Evolution, Longevity and the Grandmother Hypothesis

The comparatively long length of the human life span (nowhere near long enough if you ask me, but a good deal longer than other mammals of similar size and weight) poses an interesting problem for evolutionary biologists. You can get a flavor of current thinking on this issue from a recent Tom Kirkwood paper:

Evolutionary considerations suggest aging is caused not by active gene programming but by evolved limitations in somatic maintenance, resulting in a build-up of damage. Ecological factors such as hazard rates and food availability influence the trade-offs between investing in growth, reproduction, and somatic survival, explaining why species evolved different life spans and why aging rate can sometimes be altered, for example, by dietary restriction. To understand the cell and molecular basis of aging is to unravel the multiplicity of mechanisms causing damage to accumulate and the complex array of systems working to keep damage at bay.

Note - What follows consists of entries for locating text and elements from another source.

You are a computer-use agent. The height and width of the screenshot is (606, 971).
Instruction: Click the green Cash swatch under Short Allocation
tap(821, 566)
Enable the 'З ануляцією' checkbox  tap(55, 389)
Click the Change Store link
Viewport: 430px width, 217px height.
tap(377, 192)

So how, we might ask, did humans end up with long life spans? One set of theories revolves around selection effects that stem from the benefits of socialization and society.

Details of how longevity increases over the course of human evolution provides a wealth of information on how human social networks developed.

The number of people living to older adulthood would have allowed early modern humans to pass down specialized knowledge from one generation to another.

Old age would have also promoted population growth and strengthened social relationships and kinship bonds.

One fairly detailed theory is known as the Grandmother Hypothesis - that prolonged lifespan has been selected to increase the reproductive success of offspring. In other words, the ability to help your grandchildren do well is the driving selection mechanism, not the ability to help your children do well. Enough thought has gone into this for an entire book, it seems:

Darwinian theory holds that a successful life is measured in terms of reproduction. How is it, then, that a woman's lifespan can greatly exceed her childbearing and childrearing years? Is this phenomenon simply a byproduct of improved standards of living, or do older women - grandmothers in particular - play a measurable role in increasing their family members' biological success?

Until now, these questions have not been examined in a thorough and comprehensive manner. Bringing together theoretical and empirical work by internationally recognized scholars in anthropology, psychology, ethnography, and the social sciences, Grandmotherhood explores the evolutionary purpose and possibilities of female post-generative life.

While I'm not sure than any of this directly bears on strategies for extending the healthy human life span via improved medicine, it is interesting.